Document the use of NULs.

author: Bruno Haible <bruno@clisp.org> 2000-08-20 17:20:23 +0000
committer: Bruno Haible <bruno@clisp.org> 2000-08-20 17:20:23 +0000
commit: 1ad4108b348049bf3a4da86178fa66f5d36c6b3a (patch)
tree: df43c5baf63c8607273a5a718fcb21ac2fde4bdf /doc/gperf.texi
parent: c0eb5203949ad864470076ec23b6f348639fad2d (diff)
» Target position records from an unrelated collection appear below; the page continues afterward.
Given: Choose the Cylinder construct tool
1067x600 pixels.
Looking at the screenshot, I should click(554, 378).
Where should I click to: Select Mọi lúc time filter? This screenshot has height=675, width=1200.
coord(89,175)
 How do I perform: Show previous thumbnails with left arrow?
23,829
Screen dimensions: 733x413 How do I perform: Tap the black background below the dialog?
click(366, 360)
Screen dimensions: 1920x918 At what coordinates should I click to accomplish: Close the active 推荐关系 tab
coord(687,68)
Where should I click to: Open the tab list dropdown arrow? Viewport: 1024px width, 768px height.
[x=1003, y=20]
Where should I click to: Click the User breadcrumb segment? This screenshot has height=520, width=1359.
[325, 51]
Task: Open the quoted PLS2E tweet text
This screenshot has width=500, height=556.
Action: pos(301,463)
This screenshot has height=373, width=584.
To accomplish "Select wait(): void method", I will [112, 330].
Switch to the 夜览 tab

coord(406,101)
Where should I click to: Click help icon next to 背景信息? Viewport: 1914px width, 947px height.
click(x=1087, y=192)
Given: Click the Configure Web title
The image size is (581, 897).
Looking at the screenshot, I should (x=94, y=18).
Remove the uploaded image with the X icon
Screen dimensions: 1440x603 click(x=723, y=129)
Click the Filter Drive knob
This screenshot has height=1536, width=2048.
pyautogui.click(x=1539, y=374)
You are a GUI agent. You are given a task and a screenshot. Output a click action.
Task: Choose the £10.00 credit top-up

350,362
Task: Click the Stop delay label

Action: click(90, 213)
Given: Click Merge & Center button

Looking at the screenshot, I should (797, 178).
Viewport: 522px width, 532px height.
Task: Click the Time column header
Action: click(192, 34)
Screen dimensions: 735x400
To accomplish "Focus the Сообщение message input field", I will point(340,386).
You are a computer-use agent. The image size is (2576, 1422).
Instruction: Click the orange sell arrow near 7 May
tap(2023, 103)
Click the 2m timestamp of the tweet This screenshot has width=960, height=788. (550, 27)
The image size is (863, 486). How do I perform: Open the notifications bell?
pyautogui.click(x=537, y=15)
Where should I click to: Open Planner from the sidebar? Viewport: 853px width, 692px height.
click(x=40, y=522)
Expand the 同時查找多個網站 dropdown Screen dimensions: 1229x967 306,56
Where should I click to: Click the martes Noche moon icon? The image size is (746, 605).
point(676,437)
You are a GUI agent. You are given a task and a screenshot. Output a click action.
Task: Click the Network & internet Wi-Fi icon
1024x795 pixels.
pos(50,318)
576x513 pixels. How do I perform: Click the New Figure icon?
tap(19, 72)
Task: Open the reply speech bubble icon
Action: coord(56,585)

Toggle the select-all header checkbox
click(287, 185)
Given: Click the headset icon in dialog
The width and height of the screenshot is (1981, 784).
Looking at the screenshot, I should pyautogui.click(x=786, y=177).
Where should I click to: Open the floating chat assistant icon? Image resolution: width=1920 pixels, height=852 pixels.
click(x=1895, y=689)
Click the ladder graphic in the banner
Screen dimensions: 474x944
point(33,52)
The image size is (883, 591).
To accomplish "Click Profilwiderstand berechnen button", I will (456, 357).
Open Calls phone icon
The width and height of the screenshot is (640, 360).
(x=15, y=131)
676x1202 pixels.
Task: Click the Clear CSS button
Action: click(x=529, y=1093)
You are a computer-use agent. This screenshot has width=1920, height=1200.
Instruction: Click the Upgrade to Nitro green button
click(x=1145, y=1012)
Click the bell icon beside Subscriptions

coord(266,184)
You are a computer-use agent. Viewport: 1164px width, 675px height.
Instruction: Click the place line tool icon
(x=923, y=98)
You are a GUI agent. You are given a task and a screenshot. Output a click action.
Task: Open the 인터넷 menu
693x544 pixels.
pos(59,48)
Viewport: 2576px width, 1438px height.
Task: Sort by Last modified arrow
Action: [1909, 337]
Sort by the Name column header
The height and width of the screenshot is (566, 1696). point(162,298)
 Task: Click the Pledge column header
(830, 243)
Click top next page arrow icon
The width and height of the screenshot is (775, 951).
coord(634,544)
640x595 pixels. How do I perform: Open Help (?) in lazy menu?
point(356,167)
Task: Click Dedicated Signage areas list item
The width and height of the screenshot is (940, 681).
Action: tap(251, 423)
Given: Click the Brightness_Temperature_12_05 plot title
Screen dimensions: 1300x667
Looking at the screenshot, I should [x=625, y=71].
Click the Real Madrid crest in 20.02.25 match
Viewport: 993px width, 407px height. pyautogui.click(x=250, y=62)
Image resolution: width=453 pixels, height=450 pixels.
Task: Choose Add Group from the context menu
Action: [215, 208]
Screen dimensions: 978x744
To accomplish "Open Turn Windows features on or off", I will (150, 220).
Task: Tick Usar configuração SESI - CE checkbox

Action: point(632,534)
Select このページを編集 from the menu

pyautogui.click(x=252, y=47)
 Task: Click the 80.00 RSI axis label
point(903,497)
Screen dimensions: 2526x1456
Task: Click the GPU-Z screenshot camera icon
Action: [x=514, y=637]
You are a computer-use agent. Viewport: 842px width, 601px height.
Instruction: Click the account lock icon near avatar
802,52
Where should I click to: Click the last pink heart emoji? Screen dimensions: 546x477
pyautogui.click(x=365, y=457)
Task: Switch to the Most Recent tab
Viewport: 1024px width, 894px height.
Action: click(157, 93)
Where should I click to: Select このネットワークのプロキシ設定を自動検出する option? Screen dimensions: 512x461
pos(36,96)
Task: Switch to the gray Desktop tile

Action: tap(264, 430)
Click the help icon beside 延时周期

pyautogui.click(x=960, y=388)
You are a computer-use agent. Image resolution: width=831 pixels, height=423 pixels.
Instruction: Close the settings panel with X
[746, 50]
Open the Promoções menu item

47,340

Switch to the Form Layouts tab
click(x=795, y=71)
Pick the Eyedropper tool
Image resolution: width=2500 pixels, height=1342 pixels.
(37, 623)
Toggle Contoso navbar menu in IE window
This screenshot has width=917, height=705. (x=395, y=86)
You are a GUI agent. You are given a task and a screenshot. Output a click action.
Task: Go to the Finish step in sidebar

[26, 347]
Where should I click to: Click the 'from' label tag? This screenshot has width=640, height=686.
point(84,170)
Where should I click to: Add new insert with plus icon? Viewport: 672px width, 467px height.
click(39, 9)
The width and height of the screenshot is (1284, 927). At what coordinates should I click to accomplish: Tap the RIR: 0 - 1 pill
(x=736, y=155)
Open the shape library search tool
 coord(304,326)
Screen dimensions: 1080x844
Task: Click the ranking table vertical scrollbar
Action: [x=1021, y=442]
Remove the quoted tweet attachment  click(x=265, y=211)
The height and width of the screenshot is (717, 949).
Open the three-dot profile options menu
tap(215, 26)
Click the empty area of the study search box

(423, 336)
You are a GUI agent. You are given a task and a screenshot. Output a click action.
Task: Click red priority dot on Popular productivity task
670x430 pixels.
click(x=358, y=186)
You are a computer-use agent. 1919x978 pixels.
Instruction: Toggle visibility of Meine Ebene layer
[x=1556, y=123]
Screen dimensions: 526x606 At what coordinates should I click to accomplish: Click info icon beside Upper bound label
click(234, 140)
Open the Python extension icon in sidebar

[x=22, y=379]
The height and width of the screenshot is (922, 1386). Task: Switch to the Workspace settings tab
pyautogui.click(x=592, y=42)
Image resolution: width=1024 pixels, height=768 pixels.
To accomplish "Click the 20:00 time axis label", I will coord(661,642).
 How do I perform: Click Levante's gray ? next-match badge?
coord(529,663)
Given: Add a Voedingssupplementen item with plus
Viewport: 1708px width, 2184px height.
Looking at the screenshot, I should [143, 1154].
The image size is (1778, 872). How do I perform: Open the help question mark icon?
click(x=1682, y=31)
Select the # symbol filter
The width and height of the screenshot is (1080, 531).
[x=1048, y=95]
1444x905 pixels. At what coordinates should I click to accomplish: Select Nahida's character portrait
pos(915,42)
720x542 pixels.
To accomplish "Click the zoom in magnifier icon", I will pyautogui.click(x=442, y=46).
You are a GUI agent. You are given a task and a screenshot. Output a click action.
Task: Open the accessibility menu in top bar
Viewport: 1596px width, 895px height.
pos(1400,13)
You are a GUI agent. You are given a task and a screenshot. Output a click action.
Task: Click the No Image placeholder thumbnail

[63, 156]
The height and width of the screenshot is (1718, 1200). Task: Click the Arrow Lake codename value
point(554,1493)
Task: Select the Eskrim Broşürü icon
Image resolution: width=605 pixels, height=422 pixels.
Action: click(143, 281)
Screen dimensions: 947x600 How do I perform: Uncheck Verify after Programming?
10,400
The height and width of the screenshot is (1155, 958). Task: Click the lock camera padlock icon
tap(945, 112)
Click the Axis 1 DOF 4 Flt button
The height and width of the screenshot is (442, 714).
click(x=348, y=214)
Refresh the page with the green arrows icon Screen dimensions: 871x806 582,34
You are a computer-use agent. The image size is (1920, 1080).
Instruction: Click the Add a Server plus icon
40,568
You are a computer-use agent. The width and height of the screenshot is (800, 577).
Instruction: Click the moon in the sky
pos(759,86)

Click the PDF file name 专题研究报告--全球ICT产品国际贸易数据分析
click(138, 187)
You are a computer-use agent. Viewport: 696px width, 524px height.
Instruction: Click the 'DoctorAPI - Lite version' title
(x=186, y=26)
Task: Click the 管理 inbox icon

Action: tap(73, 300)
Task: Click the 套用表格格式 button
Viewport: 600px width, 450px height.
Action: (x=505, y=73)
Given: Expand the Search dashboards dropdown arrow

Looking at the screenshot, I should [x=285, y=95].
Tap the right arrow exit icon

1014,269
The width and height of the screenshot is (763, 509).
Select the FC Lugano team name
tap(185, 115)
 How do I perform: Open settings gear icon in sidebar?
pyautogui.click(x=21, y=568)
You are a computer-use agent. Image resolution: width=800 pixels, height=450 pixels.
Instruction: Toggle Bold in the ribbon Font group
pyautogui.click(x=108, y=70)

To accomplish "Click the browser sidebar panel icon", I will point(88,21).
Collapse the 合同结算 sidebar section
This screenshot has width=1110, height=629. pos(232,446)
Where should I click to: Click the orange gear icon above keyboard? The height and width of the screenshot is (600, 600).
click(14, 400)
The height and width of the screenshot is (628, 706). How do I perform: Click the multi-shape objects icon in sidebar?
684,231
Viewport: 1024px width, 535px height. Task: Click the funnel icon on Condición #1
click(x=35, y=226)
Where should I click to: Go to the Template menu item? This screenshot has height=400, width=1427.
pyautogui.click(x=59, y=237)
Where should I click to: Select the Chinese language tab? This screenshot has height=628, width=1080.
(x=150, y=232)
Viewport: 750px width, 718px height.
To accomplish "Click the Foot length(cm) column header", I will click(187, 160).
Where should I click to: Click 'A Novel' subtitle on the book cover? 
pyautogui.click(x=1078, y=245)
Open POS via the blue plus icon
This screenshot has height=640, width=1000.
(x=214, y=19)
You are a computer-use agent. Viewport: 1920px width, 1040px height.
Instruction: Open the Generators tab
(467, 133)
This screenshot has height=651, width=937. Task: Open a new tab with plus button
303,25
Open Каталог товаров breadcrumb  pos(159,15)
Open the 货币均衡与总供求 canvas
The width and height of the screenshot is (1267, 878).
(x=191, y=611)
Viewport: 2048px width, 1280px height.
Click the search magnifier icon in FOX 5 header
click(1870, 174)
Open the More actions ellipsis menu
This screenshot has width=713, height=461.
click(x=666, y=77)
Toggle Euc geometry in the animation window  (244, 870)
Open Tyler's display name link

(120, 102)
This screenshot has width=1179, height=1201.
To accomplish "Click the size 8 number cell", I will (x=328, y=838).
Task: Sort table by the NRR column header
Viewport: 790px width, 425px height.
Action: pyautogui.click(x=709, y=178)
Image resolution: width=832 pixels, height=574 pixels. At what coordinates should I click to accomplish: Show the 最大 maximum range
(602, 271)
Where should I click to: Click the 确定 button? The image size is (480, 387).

download: gperf-1ad4108b348049bf3a4da86178fa66f5d36c6b3a.tar.gz
1 files changed, 38 insertions, 10 deletions
diff --git a/doc/gperf.texi b/doc/gperf.texi
index 2b4caf6..93f1f23 100644
--- a/doc/gperf.texi
+++ b/doc/gperf.texi
@@ -115,6 +115,7 @@ High-Level Description of GNU @code{gperf}
 
 * Input Format::                Input Format to @code{gperf}
 * Output Format::               Output Format for Generated C Code with @code{gperf}
+* Binary Strings::              Use of NUL characters
 
 Input Format to @code{gperf}
 
@@ -259,6 +260,7 @@ efficiently identify their respective reserved keywords.
 @menu
 * Input Format::                Input Format to @code{gperf}
 * Output Format::               Output Format for Generated C Code with @code{gperf}
+* Binary Strings::              Use of NUL characters
 @end menu
 
 The perfect hash function generator @code{gperf} reads a set of
@@ -327,9 +329,9 @@ arbitrary C declarations and definitions, as well as provisions for
 providing a user-supplied @code{struct}.  If the @samp{-t} option
 @emph{is} enabled, you @emph{must} provide a C @code{struct} as the last
 component in the declaration section from the keyfile file.  The first
-field in this struct must be a @code{char *} identifier called @samp{name},
-although it is possible to modify this field's name with the @samp{-K}
-option described below.
+field in this struct must be a @code{char *} or @code{const char *}
+identifier called @samp{name}, although it is possible to modify this
+field's name with the @samp{-K} option described below.
 
 Here is a simple example, using months of the year and their attributes as
 input:
@@ -406,15 +408,18 @@ in the first column is considered a comment.  Everything following the
 @samp{#} is ignored, up to and including the following newline.
 
 The first field of each non-comment line is always the key itself.  It
-should be given as a simple name, i.e., without surrounding
-string quotation marks, and be left-justified flush against the first
-column.  In this context, a ``field'' is considered to extend up to, but
+can be given in two ways: as a simple name, i.e., without surrounding
+string quotation marks, or as a string enclosed in double-quotes, in
+C syntax, possibly with backslash escapes like @code{\"} or @code{\234}
+or @code{\xa8}. In either case, it must start right at the beginning
+of the line, without leading whitespace.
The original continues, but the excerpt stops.